_Texte source:_

===

Le monde de la RSE est en pleine transformation. Et plus il avance, plus il faut être rigoureux pour accompagner un changement de modèle profond. Or aujourd’hui, alors que les concepts fourre tout se multiplient, les pratiques et les discours autour de la RSE manquent de cette rigueur. Décryptage avec Patrick d’Humières, expert RSE et management durable.

On doit se réjouir de voir d’années en années les pratiques RSE se préciser, les concepts s’affiner et se profiler un « modèle d’affaire durable »* dont les contours ne sont plus vaseux et purement déclaratifs, comme on les a utilisés allègrement jusqu’ici pour justifier une mondialisation indifférente à ses impacts sociétaux ou dénier les sous-jacents économiques. Pour sûr, la sortie de crise va renforcer cet appel au réalisme.

La RSE avance et se consolide

Preuve en est, « l’affaire Danone » ! Ce n’est pas parce que le débat public est émotionnel et sans boussole qu’il faut se laisser aller à dire tout et son contraire sur les enjeux de société, comme celui qui nous intéresse de « l’économie responsable ». Les moins informés sur Danone ont voulu y voir un rejet actionnarial de la responsabilité, oubliant le vote unanime de l’AG sur la mission proposée par Emmanuel Faber, se gaussant d’une soi-disante contradiction entre rendement et durabilité. Les bons éditoriaux nous ont rappelé sèchement que dans une société cotée et non contrôlée, plus qu’ailleurs, le management ne peut mener très loin un projet où ne se retrouvent pas toutes les parties, notamment des actionnaires qui ne se satisfont pas d’un discours sociétal. Plus que jamais, souhaitons que « le double projet » retrouve son équilibre, car c’est évidemment la bonne direction collective ! 

Ces embardées et il y en aura d’autre, à côté de démarches responsables qui se déroulent bien, nous montrent que l’installation du méta-référentiel des ODD dans les politiques d’entreprises a fait franchir un saut géopolitique à la conception managériale de départ de la RSE, fondée par l’ISO 26000 comme un standard de qualité plus que comme une exigence planétaire. Les ODD appliqués à l’entreprise ont ouvert la voie d’une « économie responsable » qui sera une co-construction publique-privée de la régulation mondiale de l’économie de marché demandée par nos sociétés civiles – ou ne sera pas –.

===

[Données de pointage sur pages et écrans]
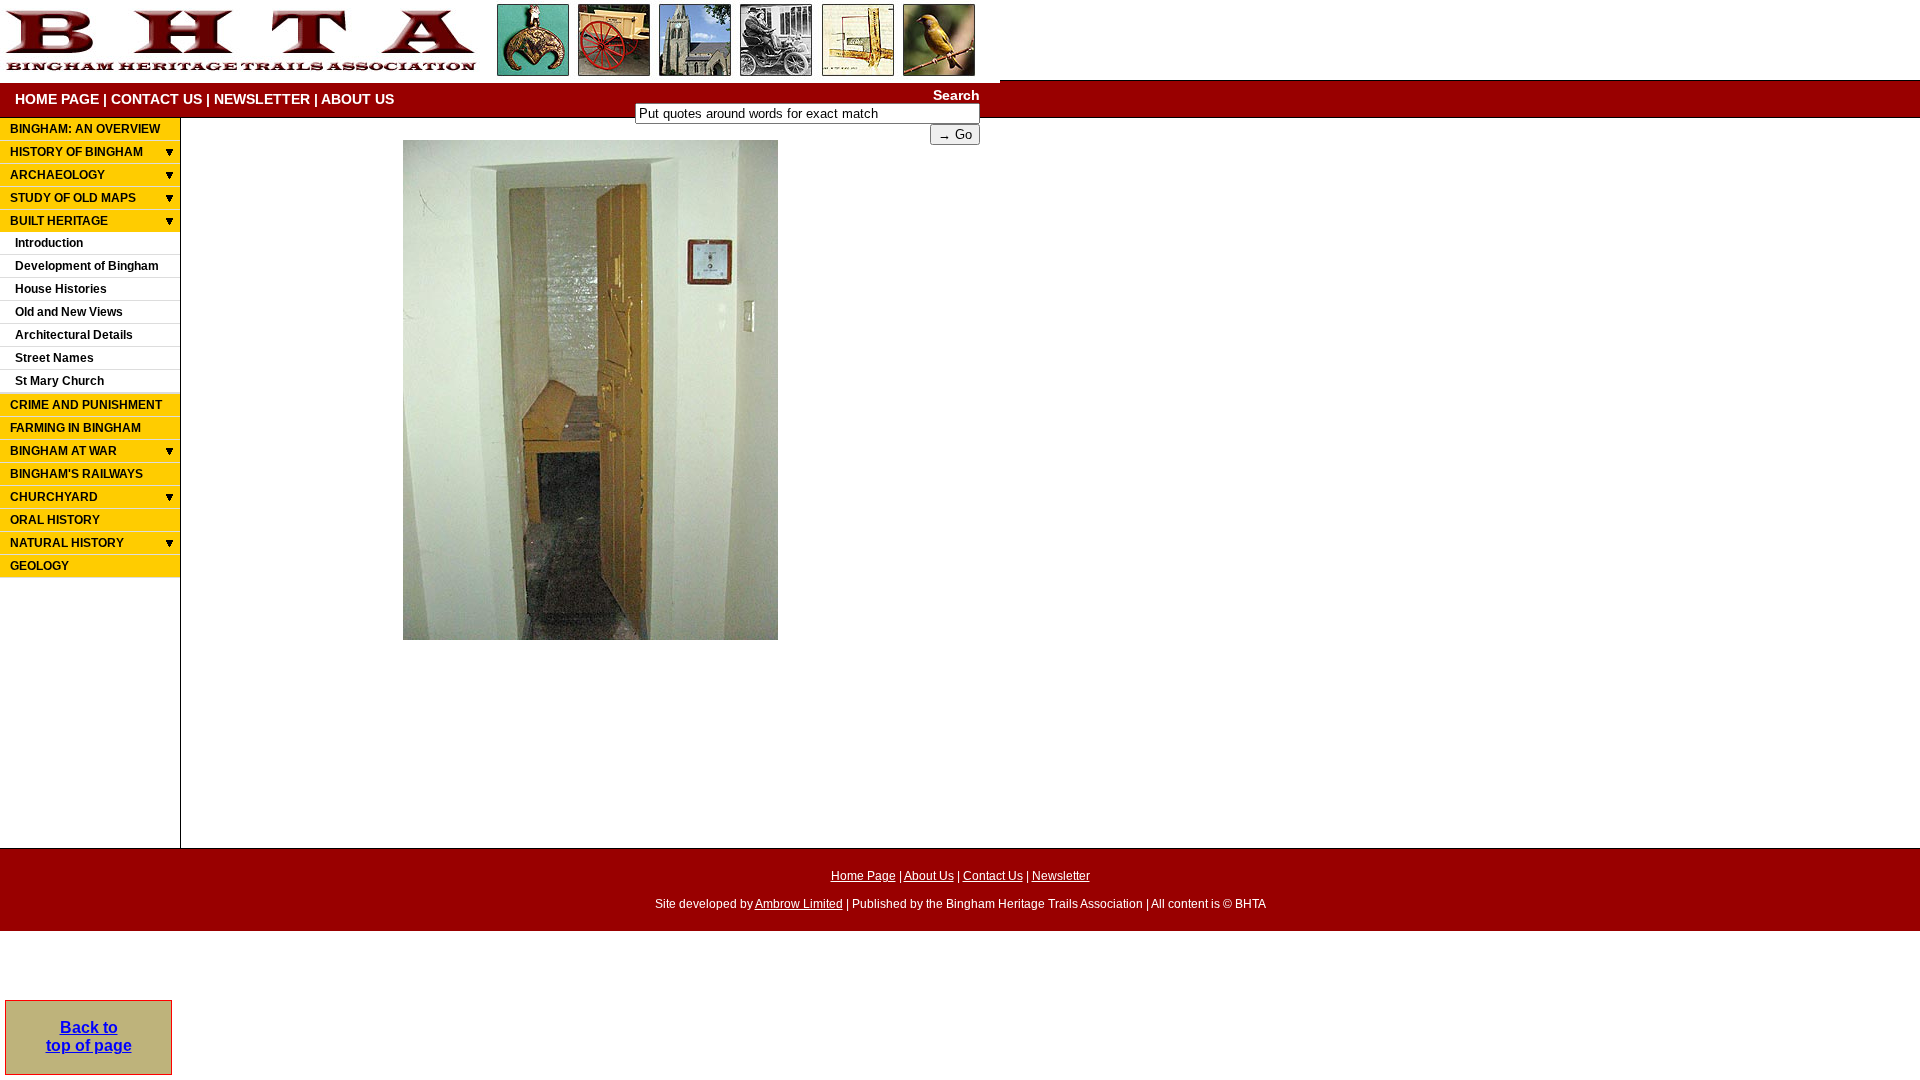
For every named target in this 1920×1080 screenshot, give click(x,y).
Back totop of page (89, 1036)
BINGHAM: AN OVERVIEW (85, 129)
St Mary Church (59, 381)
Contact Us (993, 876)
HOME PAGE (57, 99)
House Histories (61, 289)
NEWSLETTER (262, 99)
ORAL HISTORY (55, 520)
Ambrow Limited (799, 904)
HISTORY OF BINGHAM (76, 152)
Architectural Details (74, 335)
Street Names (54, 358)
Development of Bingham (87, 266)
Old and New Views (69, 312)
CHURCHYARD (54, 497)
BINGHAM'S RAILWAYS (76, 474)
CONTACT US (156, 99)
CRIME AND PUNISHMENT (86, 405)
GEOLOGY (39, 566)
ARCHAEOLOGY (57, 175)
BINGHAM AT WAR (63, 451)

===

_Travail à faire:_
1. Les affirmations (a), (b) et (c) concordent-elles avec le texte sur la RSE ? (a) Le vote de l'AG de Danone sur la mission proposée par Emmanuel Faber a été unanime. (b) Selon le texte, l'ISO 26000 a fondé la RSE avant tout comme une exigence planétaire. (c) Le texte prévoit que la sortie de crise affaiblira l'appel au réalisme. Répondez par oui ou non et citez à chaque fois les mots décisifs du texte.
2. Relevez tous les sigles en lettres majuscules présents dans le texte sur la RSE, chacun une seule fois.
3. Poursuivez le texte sur la RSE après sa dernière phrase.

_Corrigé:_
1.
(a) Oui : « oubliant le vote unanime de l’AG sur la mission proposée par Emmanuel Faber ».
(b) Non : « fondée par l’ISO 26000 comme un standard de qualité plus que comme une exigence planétaire ».
(c) Non : « la sortie de crise va renforcer cet appel au réalisme ».

2. RSE, AG, ODD, ISO

3.
La prise de position récente de l’UE en faveur d’une nouvelle politique commerciale, intégrant les critères sociaux et environnementaux dans les échanges, impliquant une réforme de l’OMC, dans un jeu qui s’annonce constructif avec les Etats-Unis sur ce point, car clairement anti-chinois, déplace mécaniquement la responsabilité du business. On est passé depuis ce tournant de 2015 de l’approche volontaire ancienne à l’approche collaborative, voire contrainte, comme le laisse pressentir les très nombreux chantiers engagés à Bruxelles pour soutenir la finance durable, élever le niveau de la transparence extra-financière, en standardiser la métrique, notamment en matière climatique (TCFD) et ajouter aux exigences désormais non négociables d’une chaîne de valeur vigilante, une économie circulaire et même une gouvernance plus « durable ».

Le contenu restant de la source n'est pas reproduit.